#### WORK TO BE COMPLETED:
For the records that follow, please set down exactly the lines between the one holding "Given: Click the AI sparkle icon on chart" and the one holding "Select the 无", inclusive, and only those.

=== SOURCE DATA ===

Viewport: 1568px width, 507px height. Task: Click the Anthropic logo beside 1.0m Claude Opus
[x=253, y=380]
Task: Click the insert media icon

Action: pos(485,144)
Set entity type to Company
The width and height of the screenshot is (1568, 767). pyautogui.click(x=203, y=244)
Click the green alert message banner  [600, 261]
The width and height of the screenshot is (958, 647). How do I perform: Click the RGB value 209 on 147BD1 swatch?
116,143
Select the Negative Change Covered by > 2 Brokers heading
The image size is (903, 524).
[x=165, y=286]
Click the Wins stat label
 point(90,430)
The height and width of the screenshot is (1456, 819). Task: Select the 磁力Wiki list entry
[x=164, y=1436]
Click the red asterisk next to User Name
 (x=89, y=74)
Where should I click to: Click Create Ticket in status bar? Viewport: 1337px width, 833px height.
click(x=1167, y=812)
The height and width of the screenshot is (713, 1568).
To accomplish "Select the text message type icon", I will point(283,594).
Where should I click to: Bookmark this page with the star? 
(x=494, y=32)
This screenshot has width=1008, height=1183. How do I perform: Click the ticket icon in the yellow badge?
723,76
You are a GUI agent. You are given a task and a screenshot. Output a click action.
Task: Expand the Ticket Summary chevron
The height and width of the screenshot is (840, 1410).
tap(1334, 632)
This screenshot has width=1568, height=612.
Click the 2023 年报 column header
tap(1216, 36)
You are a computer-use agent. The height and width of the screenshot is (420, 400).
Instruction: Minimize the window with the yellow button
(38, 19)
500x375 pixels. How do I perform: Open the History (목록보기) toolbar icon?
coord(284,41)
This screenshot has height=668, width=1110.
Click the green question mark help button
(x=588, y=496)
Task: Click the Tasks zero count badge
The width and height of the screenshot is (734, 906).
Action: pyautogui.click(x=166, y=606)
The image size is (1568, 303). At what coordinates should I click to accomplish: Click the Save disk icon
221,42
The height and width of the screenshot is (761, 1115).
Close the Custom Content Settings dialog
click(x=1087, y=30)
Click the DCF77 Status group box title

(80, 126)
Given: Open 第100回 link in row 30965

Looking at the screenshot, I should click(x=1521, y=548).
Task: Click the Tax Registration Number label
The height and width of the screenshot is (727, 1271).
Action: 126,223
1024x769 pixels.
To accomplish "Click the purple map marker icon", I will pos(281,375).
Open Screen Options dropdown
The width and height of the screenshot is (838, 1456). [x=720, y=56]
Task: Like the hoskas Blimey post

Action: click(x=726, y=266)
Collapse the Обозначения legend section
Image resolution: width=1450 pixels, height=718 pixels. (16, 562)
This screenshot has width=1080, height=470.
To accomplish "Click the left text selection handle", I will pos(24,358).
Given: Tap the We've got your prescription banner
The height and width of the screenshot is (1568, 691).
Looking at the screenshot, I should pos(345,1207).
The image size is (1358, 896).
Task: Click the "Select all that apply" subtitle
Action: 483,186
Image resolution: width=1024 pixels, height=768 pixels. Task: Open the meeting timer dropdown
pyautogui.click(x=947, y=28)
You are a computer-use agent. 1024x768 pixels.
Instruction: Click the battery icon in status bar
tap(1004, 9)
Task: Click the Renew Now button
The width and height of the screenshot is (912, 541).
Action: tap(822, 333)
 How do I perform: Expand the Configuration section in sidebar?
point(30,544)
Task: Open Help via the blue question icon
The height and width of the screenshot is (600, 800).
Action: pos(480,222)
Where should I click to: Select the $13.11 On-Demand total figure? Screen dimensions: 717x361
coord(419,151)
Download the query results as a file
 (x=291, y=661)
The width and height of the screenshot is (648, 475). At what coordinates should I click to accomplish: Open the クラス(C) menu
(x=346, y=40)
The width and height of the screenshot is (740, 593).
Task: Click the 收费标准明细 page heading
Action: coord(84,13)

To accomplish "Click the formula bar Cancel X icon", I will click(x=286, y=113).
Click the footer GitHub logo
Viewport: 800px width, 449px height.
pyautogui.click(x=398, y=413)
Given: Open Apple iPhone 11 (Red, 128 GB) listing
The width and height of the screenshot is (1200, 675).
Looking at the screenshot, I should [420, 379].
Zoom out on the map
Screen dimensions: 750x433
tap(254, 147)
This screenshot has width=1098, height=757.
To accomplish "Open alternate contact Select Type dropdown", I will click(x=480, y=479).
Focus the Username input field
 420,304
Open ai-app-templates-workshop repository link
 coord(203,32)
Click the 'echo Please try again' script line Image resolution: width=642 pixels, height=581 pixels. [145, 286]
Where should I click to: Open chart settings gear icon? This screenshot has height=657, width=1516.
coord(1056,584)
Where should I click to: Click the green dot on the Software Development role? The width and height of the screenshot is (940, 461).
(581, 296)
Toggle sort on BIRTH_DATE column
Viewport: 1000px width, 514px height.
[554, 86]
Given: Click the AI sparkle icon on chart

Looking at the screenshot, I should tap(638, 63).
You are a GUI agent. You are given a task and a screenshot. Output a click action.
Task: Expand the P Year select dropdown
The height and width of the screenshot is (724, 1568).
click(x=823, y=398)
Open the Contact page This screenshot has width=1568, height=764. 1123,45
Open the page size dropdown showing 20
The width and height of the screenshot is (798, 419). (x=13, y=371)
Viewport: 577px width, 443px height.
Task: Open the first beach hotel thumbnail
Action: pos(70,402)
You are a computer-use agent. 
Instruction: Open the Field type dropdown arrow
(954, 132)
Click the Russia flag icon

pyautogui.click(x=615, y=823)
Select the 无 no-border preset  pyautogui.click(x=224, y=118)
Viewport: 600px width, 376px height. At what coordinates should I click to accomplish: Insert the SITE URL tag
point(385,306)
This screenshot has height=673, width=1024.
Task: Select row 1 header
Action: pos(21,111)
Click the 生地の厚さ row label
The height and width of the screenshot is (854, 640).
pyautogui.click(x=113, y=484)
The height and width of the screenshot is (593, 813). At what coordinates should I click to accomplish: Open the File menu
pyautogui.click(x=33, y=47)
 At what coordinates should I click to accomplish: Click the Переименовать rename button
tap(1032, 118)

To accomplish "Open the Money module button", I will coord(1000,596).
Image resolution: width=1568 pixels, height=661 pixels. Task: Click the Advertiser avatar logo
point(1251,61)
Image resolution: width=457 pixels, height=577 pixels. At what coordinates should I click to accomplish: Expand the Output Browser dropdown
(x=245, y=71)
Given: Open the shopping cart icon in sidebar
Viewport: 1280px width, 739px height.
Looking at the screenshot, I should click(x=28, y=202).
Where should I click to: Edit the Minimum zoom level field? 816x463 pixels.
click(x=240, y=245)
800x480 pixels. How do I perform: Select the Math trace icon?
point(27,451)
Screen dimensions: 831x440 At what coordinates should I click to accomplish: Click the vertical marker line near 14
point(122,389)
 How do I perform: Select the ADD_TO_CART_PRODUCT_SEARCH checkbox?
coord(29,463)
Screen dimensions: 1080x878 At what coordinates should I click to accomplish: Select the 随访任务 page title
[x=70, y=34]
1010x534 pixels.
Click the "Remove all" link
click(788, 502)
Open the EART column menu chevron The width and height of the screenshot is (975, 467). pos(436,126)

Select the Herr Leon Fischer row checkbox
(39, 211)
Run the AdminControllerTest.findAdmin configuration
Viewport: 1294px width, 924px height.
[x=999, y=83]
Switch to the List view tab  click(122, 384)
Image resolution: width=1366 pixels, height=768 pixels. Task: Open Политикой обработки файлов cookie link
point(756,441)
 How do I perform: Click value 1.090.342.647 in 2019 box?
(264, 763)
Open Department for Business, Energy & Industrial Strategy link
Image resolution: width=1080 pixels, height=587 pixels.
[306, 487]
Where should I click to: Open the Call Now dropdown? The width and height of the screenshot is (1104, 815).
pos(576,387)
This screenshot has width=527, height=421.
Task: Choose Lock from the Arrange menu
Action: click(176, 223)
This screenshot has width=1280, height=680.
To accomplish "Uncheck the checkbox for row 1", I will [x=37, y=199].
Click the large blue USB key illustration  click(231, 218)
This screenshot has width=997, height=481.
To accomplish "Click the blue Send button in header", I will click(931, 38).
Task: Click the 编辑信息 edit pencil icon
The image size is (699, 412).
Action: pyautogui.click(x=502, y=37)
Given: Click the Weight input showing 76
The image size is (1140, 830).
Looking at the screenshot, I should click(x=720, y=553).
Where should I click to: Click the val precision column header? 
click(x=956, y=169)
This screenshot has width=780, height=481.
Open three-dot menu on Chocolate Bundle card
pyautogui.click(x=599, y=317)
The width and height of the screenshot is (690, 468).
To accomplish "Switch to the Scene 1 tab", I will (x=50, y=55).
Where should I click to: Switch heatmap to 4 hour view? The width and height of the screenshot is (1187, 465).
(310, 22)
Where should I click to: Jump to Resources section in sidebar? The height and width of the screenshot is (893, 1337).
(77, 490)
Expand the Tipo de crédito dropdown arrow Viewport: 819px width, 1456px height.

===

#### WRITTEN ANSWER:
Given: Click the AI sparkle icon on chart

Looking at the screenshot, I should tap(638, 63).
You are a GUI agent. You are given a task and a screenshot. Output a click action.
Task: Expand the P Year select dropdown
The height and width of the screenshot is (724, 1568).
click(x=823, y=398)
Open the Contact page This screenshot has width=1568, height=764. 1123,45
Open the page size dropdown showing 20
The width and height of the screenshot is (798, 419). (x=13, y=371)
Viewport: 577px width, 443px height.
Task: Open the first beach hotel thumbnail
Action: pos(70,402)
You are a computer-use agent. 
Instruction: Open the Field type dropdown arrow
(954, 132)
Click the Russia flag icon

pyautogui.click(x=615, y=823)
Select the 无 no-border preset  pyautogui.click(x=224, y=118)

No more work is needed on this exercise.